Tecnología robotizada en la clasificación de paquetes
En respuesta a este escenario, la compañía implementó un sorter de alta velocidad con tecnología robotizada AMR en su Hub del Callao, convirtiéndose en el primer operador logístico en el Perú en incorporar este tipo de solución para la clasificación de paquetes.


Este sistema permite identificar, validar y direccionar automáticamente cada envío, reduciendo la intervención manual en uno de los procesos más sensibles de la operación. Además, esta implementación responde a una visión más amplia de transformación operativa.
“No se trata solo de incorporar tecnología, sino de fortalecer nuestras capacidades operativas y sentar las bases para una logística más moderna, escalable y alineada a las exigencias actuales del mercado”, señaló Raúl Alcalde, Presidente Ejecutivo de Sharf.

Impacto en tiempos, precisión y capacidad
La automatización del proceso de clasificación permite reducir los tiempos operativos, disminuir errores y mejorar la capacidad de respuesta frente al crecimiento de la demanda. Además, la operación incorpora seguimiento en tiempo real, lo que permite monitorear los flujos, anticipar incidencias y tomar decisiones basadas en datos.
En la práctica, esto se traduce en mejoras concretas para los clientes: mayor rapidez en los procesos, mayor precisión en la gestión de envíos y mayor capacidad para manejar volúmenes crecientes sin afectar la calidad del servicio.

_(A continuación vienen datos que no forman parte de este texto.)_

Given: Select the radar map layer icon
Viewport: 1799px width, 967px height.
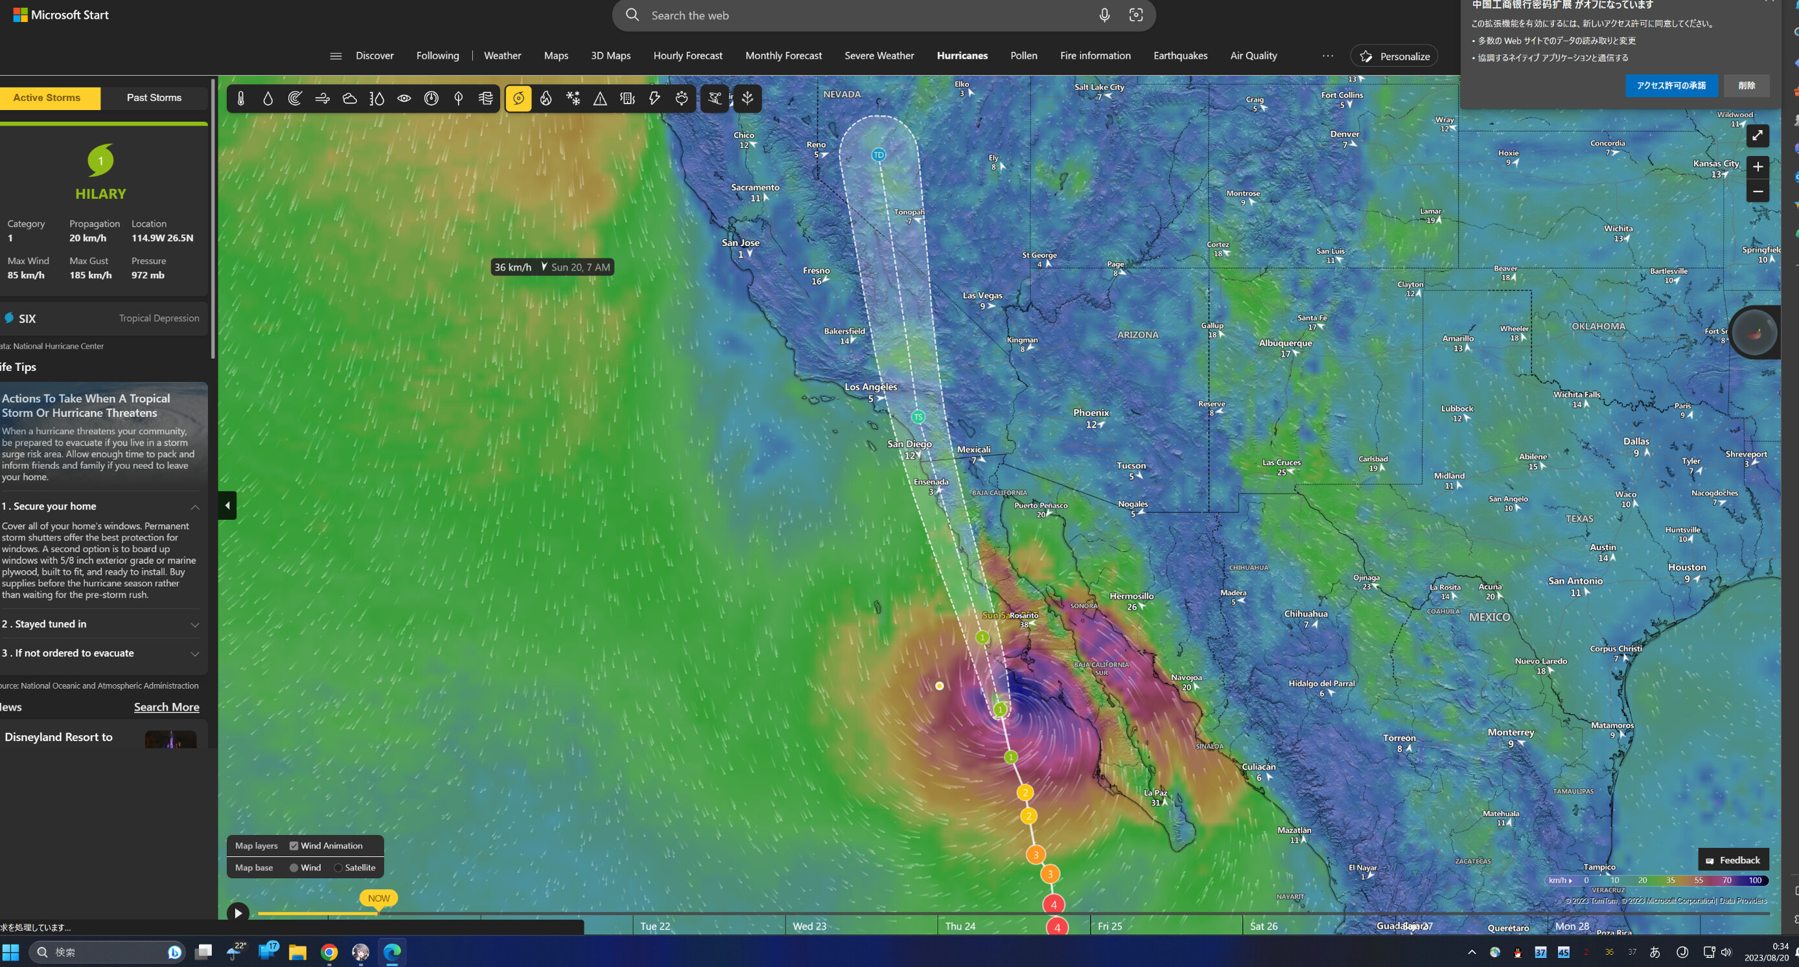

Un nuevo estándar para la logística en el país
La incorporación de este tipo de tecnología no solo impacta en la operación interna, sino que también empieza a redefinir la forma en que se gestionan los procesos logísticos en el país, en un entorno cada vez más demandante para el sector.
“La implementación de esta tecnología marca un punto de inflexión en la logística del país. Esperamos que impulse un cambio en la forma en que las empresas gestionan sus operaciones, pasando de modelos más manuales y reactivos a procesos altamente automatizados, escalables y orientados a la eficiencia”, afirmó Pepe Ríos, CEO de Sharf.

Con más de 40 años de experiencia en el sector y tras su reciente proceso de rebranding, la compañía proyecta continuar con su estrategia de transformación tecnológica, con miras a expandir este tipo de soluciones a distintos puntos del país.